Rauchmiller worked between 1669 and 1671 in Mainz, where he created a crucifix for the local cathedral. Around 1675 he was commissioned to create a marble tomb for Karl Heinrich von Metternich-Winneburg, who was elected as Archbishop-Elector of Mainz and Bishop of Worms in 1679, but died before he could be consecrated as a bishop. The tomb was erected in the Liebfrauenkirche in Trier, Germany. According to art historian Laura Walew's essay about the tomb, "It is one of the first tombs with a lying figure north of the Alps after the Thirty Years' War." Earlier tombs typically showed the dead person kneeling.

Rauchmiller's Liebfrauenkirche tomb sculpture shows Metternich reclining, reading a book, while a chubby, muscular putto (reminiscent of Rubens) looks on admiringly. According to Walew, "The Metternich tomb gives the impression of a subtle and expressive homage to an intelligent man of strong character."

Some have considered his 1676 ivory tankard with scenes of The Rape of the Sabine Women to be his "masterwork." This tankard is currently in the Princely Collection of Liechtenstein.

In 1679, Rauchmiller was commissioned to design a Vienna monument celebrating the end of an epidemic of bubonic plague; instead of the pillar-shaped "plague column" typical at the time, Rauchmiller conceived a three-sided pyramid, with elaborate sculptured decorations. The monument was later (1694) completed by other artists, but retains Rauchmiler's general design. Three of his sculptures (life-size angels) can also still be seen on the modern plague column in Vienna's Graben.

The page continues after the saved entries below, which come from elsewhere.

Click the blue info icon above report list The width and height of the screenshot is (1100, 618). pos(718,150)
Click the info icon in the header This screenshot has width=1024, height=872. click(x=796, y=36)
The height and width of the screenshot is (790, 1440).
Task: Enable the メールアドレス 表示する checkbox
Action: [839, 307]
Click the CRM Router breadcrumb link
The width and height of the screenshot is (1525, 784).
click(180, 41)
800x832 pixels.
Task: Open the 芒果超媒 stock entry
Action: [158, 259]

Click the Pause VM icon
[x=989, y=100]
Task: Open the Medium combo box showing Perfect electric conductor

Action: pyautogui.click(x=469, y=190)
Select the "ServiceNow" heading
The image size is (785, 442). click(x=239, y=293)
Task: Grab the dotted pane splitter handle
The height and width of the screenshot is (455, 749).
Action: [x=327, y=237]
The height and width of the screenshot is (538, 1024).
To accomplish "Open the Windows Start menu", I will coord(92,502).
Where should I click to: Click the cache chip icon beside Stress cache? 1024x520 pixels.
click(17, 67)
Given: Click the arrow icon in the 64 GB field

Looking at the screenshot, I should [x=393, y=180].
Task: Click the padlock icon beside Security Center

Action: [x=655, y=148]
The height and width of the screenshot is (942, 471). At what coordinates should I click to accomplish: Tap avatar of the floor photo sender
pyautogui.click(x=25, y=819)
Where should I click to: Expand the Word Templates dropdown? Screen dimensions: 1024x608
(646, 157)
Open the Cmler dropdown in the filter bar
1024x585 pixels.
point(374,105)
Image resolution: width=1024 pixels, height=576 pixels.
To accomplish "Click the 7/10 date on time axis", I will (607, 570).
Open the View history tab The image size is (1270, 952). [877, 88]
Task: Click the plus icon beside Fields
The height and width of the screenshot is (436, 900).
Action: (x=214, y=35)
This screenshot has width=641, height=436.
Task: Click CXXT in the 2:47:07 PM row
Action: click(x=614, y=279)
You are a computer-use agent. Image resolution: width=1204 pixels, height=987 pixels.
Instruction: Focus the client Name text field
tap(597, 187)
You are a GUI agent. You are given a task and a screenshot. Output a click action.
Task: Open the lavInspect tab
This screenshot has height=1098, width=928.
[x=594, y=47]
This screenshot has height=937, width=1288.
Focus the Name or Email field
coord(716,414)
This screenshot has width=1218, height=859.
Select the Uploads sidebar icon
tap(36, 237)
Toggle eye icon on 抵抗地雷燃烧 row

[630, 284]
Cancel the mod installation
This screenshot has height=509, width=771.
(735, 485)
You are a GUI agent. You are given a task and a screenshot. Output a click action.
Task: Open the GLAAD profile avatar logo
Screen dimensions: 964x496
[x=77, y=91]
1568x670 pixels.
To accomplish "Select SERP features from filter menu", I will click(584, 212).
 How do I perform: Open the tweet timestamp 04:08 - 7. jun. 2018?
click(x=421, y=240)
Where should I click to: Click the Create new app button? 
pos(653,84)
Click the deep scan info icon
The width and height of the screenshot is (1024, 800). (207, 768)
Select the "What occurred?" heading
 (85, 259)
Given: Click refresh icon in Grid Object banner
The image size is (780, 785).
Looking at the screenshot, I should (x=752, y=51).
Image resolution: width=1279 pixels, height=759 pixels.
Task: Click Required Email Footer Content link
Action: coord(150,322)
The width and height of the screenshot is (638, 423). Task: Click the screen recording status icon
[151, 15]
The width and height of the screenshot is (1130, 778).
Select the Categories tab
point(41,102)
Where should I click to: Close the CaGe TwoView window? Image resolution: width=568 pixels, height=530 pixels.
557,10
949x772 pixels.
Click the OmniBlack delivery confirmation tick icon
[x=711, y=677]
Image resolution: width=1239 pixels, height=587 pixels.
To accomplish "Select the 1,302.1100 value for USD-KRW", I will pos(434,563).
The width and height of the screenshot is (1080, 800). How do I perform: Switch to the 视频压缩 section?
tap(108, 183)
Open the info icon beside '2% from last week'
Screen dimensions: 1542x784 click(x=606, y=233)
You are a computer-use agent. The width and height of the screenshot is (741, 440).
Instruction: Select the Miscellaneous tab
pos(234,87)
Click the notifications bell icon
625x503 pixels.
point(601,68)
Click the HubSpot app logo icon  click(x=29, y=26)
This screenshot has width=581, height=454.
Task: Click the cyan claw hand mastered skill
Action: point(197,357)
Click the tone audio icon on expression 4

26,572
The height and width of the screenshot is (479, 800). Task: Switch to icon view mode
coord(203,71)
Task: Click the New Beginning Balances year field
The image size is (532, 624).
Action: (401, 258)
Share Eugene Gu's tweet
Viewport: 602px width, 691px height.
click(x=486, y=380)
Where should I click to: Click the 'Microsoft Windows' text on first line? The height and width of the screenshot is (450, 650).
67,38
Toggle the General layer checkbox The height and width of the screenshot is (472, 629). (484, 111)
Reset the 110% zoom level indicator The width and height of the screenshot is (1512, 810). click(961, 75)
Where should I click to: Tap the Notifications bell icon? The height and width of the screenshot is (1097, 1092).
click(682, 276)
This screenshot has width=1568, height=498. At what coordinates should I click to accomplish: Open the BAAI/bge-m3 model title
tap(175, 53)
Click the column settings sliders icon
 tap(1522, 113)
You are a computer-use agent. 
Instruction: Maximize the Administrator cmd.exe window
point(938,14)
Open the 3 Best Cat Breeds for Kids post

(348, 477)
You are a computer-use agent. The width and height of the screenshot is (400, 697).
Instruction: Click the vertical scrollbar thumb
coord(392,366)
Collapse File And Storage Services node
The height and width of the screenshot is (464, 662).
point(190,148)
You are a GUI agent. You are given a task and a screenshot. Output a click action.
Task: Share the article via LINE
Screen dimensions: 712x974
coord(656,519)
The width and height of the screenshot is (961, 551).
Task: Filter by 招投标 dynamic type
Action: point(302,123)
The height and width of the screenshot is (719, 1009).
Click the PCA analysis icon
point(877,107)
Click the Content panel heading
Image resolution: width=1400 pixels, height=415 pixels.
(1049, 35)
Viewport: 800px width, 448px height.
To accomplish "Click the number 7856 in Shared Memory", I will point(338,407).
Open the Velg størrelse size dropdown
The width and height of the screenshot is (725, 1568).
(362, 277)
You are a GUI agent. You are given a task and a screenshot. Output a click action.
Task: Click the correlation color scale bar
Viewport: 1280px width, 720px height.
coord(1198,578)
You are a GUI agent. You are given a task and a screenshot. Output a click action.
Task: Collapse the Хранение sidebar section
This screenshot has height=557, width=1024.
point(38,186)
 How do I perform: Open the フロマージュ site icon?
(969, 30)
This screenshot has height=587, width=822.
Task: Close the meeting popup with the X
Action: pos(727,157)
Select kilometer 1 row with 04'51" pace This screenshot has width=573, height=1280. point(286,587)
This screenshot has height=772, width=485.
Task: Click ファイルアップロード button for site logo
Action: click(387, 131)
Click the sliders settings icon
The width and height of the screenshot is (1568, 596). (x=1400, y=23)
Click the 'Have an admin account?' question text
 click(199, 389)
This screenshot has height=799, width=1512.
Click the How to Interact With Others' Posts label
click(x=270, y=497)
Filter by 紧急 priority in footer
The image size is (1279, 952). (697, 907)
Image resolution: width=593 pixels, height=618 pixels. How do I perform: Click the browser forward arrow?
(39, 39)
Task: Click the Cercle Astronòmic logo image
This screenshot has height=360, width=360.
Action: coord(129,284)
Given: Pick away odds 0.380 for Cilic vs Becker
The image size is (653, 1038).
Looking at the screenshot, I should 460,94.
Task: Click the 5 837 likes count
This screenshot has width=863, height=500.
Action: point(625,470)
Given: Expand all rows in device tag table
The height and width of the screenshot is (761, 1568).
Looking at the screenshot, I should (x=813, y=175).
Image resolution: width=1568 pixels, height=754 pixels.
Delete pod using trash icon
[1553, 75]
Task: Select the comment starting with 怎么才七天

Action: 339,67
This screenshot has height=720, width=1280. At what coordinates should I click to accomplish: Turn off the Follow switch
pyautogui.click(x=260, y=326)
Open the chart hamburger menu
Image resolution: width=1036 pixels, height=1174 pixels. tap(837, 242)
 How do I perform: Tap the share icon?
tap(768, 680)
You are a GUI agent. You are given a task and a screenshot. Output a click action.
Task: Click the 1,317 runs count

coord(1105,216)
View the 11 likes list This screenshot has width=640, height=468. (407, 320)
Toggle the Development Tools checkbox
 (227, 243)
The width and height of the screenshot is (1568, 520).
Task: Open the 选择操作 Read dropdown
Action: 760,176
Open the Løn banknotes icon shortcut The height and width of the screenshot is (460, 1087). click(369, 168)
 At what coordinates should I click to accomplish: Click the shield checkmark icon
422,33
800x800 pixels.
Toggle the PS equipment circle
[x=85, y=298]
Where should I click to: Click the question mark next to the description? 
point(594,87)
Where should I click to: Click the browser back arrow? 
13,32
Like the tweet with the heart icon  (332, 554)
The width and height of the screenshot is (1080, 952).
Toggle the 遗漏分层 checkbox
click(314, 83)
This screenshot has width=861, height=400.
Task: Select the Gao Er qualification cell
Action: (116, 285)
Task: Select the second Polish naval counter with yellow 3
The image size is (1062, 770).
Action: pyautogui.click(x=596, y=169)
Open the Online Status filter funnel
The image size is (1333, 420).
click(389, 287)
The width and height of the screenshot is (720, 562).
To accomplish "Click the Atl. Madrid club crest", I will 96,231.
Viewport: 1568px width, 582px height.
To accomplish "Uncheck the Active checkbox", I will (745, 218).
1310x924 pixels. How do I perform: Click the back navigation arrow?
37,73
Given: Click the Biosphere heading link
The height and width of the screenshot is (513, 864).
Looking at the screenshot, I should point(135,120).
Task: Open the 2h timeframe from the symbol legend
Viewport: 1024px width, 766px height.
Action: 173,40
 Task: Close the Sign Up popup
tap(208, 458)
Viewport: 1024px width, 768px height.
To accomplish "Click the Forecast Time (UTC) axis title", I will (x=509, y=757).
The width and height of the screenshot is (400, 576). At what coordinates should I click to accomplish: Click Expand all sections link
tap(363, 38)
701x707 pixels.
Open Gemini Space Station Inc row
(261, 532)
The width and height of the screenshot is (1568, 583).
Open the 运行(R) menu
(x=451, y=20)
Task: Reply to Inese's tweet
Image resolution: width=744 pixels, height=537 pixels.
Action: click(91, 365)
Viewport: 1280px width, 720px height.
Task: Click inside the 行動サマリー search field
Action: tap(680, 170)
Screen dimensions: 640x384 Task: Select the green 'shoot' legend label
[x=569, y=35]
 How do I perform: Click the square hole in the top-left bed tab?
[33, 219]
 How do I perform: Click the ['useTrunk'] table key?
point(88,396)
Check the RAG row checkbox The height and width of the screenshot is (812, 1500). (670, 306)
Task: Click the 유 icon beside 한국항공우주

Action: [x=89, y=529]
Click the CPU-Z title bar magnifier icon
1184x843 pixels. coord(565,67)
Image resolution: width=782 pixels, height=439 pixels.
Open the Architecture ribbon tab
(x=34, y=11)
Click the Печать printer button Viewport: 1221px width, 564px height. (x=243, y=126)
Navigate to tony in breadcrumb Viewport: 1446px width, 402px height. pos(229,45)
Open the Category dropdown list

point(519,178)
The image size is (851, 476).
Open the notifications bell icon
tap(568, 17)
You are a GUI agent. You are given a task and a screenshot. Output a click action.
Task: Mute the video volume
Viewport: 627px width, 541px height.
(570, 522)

In 1681 Rauchmiller designed a clay model for the St. John Nepomuk statue, which was installed in 1683 on the Charles Bridge in Prague. The Nepomuk statue was the first of many baroque statues of saints now on the bridge. Rauchmiller's clay model (still on display in the National Gallery of Prague) was executed in wood by sculptor Jan Brokoff, and then cast in bronze by Hieronymus Herold, a bell-maker of Nuremberg. The iconography of Rauchmiller's bozzetto inspired iconography of the saint into the 19th century.